Hey look everyone! It's #MarcusAurelius Equitius Probus's birthday! We don't know much about this gent, but history says he was a military commander of sorts who kicked major ass out in the battlefields of Syria and Egypt. When his boss, Tacitus, up and croaked, #Probus had a new boss, #Florian. Prob was all like, 'Nuh, uh, I ain't fightin' for that choad.' When Flo heard this, he was all like, 'Ummmm YAAA. You gotta fight for me, you did pinky swears with Taci so you just gotta.' And, Prob said, fine. Let's meet on a field of battle and settle this like real dudes who wear #togas during battle. Hmm.. The Middle East, mid-summer. Be there, or be square, ya dingus.'
Well, Florian's men weren't too keen on the heat stroke they were suffering, and the ass-kicking they were getting from Probus, so they up and killed Florian.

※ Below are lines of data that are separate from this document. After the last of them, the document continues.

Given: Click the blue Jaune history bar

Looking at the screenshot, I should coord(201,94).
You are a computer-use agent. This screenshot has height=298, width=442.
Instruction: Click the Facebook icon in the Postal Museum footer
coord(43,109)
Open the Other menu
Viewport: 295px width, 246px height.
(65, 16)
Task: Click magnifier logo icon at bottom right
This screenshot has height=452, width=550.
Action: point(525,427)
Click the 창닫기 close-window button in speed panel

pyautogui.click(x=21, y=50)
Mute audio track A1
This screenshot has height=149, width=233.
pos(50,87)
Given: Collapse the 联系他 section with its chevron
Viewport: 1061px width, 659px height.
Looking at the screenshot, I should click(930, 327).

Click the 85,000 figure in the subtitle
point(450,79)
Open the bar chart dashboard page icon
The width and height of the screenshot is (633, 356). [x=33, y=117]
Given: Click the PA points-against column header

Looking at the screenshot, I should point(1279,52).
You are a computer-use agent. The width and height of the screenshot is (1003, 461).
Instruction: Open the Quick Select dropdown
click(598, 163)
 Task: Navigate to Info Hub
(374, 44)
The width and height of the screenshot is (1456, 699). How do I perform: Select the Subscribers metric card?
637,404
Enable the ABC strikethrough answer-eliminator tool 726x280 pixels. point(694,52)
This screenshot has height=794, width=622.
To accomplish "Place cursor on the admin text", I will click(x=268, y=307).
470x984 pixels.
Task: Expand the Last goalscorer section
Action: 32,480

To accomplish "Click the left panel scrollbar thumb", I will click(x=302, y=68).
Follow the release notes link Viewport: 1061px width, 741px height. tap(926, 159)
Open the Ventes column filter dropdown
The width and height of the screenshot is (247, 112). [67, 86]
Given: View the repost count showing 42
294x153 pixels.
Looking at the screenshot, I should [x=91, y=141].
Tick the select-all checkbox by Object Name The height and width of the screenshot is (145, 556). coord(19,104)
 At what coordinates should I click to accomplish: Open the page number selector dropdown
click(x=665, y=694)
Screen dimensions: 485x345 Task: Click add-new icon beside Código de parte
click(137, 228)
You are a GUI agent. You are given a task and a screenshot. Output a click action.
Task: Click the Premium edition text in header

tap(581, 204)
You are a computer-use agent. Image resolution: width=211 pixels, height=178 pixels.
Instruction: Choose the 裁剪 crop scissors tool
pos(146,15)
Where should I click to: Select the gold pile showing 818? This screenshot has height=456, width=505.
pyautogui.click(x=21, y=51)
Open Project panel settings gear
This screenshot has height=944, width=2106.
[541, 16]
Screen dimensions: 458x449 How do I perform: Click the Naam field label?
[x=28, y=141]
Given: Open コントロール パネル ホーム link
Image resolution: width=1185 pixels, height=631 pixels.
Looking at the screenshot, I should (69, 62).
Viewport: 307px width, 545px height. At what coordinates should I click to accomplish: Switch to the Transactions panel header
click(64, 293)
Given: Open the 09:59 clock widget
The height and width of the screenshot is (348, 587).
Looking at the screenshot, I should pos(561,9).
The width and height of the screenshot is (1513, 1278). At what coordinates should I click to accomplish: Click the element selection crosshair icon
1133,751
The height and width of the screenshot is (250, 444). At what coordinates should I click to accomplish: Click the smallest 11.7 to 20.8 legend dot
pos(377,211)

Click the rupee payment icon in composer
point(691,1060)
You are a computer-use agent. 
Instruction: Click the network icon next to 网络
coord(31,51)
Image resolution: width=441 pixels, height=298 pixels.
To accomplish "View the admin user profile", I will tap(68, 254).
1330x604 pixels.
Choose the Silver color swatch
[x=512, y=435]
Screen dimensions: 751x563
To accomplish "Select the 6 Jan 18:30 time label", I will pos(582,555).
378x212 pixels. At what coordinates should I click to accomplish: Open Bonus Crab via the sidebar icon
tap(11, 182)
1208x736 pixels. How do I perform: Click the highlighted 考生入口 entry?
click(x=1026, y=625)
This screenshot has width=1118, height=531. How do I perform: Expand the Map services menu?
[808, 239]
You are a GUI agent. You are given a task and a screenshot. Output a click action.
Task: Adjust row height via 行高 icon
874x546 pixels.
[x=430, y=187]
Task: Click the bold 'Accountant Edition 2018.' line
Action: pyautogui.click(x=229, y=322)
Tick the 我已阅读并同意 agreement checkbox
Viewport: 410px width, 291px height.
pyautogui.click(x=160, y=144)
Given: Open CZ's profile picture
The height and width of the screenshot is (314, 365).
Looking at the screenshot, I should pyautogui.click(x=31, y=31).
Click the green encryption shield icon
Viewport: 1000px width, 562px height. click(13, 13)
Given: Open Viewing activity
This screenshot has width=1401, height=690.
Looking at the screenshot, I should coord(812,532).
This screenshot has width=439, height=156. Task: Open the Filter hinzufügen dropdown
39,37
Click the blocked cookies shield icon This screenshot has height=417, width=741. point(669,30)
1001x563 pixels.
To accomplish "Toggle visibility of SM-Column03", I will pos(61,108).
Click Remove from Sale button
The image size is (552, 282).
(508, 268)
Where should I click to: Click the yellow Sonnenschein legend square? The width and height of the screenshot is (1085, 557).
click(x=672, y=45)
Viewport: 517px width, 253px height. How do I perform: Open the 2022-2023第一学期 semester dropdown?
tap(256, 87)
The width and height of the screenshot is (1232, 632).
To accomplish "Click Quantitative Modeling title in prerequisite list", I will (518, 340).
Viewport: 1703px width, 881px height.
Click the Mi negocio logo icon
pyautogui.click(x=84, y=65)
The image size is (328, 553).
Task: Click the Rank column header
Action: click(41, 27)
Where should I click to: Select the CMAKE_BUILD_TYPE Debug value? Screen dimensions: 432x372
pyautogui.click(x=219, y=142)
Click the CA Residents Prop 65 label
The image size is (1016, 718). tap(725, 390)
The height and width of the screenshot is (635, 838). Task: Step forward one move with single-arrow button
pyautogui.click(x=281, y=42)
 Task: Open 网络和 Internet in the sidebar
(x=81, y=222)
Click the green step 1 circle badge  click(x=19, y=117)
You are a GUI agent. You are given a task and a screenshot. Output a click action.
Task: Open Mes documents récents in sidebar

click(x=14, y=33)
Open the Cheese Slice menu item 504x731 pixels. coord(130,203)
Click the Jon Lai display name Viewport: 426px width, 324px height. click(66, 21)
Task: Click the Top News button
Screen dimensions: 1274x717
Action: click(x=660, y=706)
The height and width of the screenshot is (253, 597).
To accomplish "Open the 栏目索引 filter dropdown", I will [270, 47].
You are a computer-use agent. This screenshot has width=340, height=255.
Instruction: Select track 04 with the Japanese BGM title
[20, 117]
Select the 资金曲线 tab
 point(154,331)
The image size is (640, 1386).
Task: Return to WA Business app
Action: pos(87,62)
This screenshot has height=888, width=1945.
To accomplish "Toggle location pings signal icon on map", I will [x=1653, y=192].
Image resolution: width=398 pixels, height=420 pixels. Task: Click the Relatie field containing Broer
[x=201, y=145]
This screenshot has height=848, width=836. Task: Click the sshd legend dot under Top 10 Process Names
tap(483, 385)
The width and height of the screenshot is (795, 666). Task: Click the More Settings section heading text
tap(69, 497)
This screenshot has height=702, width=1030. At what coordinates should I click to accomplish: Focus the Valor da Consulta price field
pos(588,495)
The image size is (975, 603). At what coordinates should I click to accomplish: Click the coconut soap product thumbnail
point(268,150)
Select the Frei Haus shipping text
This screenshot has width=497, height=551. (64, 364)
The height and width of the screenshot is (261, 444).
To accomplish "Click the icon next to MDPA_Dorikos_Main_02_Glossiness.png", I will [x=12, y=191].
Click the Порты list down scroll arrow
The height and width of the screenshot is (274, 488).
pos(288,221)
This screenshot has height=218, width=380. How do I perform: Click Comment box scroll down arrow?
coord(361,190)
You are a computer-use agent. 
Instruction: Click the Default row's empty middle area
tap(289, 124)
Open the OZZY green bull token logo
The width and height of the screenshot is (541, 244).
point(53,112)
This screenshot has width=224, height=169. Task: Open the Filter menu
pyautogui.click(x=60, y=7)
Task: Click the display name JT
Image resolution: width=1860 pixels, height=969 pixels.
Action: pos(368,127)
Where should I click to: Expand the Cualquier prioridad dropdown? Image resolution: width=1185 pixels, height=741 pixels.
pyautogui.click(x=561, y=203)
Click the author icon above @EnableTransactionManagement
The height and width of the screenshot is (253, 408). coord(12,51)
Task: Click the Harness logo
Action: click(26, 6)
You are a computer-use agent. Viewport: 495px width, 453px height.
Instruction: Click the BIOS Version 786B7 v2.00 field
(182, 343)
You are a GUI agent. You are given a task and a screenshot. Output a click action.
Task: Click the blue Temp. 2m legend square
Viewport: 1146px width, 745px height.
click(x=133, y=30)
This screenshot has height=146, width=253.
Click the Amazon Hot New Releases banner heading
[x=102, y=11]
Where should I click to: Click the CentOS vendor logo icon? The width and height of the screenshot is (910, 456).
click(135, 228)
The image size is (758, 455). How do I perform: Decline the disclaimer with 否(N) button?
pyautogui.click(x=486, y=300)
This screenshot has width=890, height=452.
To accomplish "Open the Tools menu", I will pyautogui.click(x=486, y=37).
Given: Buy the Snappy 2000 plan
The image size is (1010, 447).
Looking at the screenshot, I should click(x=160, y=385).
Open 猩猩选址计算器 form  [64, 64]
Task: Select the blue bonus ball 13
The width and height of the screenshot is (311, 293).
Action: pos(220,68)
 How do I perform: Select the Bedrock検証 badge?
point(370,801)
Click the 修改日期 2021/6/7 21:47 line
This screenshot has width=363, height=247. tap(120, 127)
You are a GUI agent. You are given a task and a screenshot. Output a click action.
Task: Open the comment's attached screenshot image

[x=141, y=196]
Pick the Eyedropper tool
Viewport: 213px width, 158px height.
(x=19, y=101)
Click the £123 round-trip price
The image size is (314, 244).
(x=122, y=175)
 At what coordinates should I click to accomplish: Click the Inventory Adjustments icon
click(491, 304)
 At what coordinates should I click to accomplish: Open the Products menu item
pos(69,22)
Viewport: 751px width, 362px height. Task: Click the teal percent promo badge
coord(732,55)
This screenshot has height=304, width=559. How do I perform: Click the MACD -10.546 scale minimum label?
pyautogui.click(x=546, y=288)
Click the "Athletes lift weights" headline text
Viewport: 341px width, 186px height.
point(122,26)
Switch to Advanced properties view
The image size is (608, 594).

Then, they all did a group pinky swear and yeah.
Years passed and the battles raged on, most were victorious, but then came the day when the soldiers said you're just not cool enough, Prob, and this new dude, Carus, has promised us tents set up for cuddling kittens as a way to de-stress from all of this battle crap. So, buh bye, Prob, you're dead now.
Poor Probus. I do hope you have one helluva birthday! maybe hang with some of the dudes who dug your style like #Patton and Montgomery! Make sure you share your cake!